Determine if one-point samples are significantly different from a set-of-values sample Well, I have a sample x made up of 28 cases, sample y -> one case, sample z -> one case. I would like to determine if y and/or z are significantly different from x.
It's not possible to take more measurements for neither y or z.
Data look as follows:
x             y            z

0.72981354    37.13        67.4
1.518328503
1.655629139
2.563412415
3.027129131
4.480875623
4.545650835
4.762517086
5.065794539
5.643197549
6.674587177
7.019766786
7.687576876
8.321129011
9.798331225
19.22282133
25.73062098

I would like to know what would be the most appropriate statistical test to use?
I know that in order to use one-way ANOVA, I need at least two measurements per sample. So, is there another way to do it?
 A: If your $x$ cases are i.i.d. and you are willing to assume a parametric distribution $F_X(\cdot|\theta)$, you could 


*

*estimate the parameters $\theta$ using the observations $x$ and then

*calculate the "tail probability" that an observation is as large as or greater than $y$: $1-F_X(y|\theta)$.


If the tail probability is very small, $y$ seems unlikely to have been generated by $X$. However, the estimation uncertainty associated with $\theta$ will make the "tail probability" uncertain. You could account for that by, for example, 


*

*obtaining bootstrap samples from the original sample and 

*estimating $\theta$ and calculating $F_X(y|\theta)$ for each bootstrap sample.
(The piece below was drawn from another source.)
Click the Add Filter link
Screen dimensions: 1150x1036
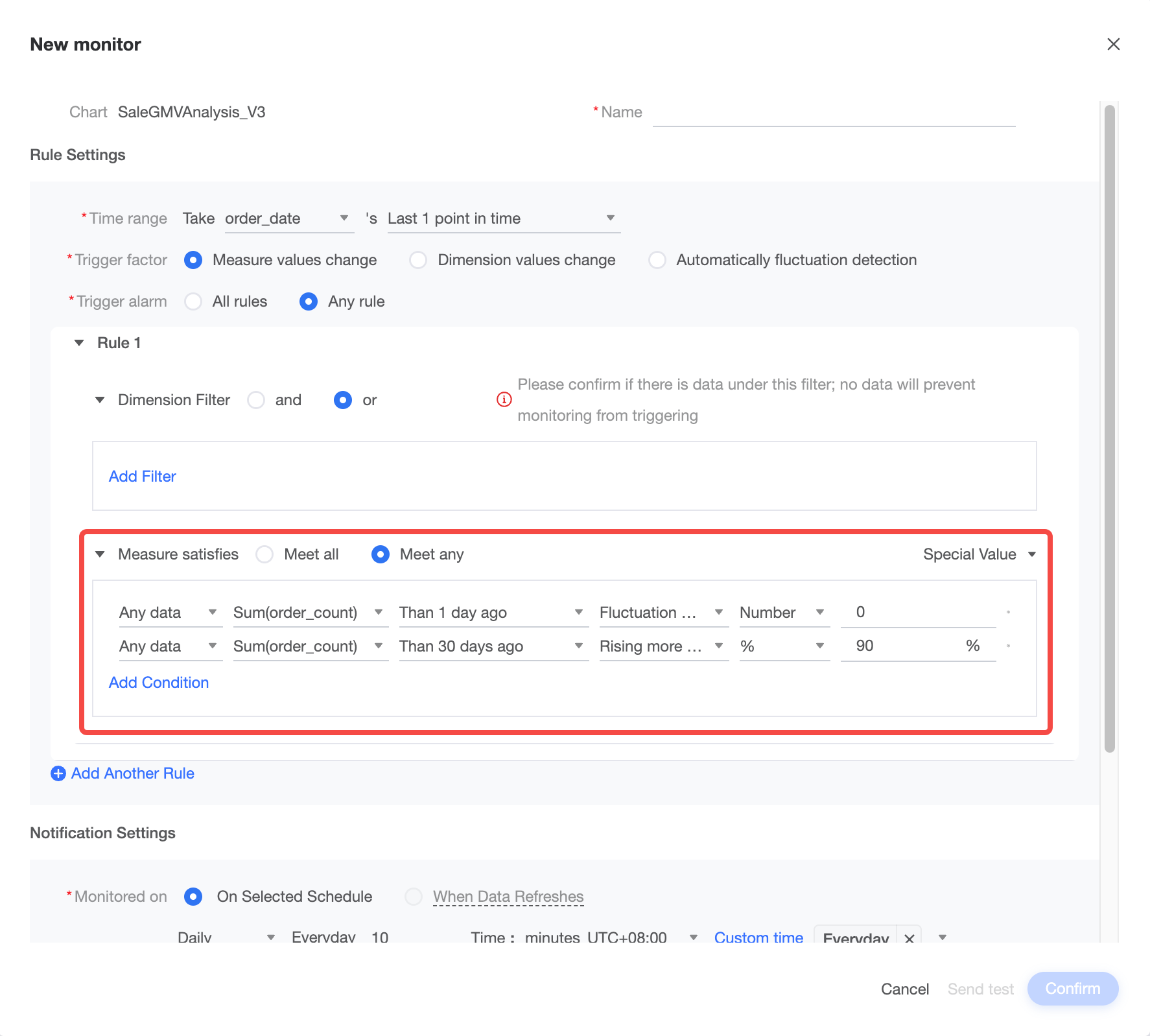[143, 477]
You would obtain a "cloud" of "tail probabilities", so you would have some idea about their distribution. But that could create a false sense of reliability; recall that you only have one $y$! Therefore, the inference will be quite uncertain anyway.
However, it seems that $x$ are not i.i.d. as they are increasing (unless you have ordered them increasingly before posting), so the above method will not work as is. Perhaps you could modify and adapt the underlying idea, though.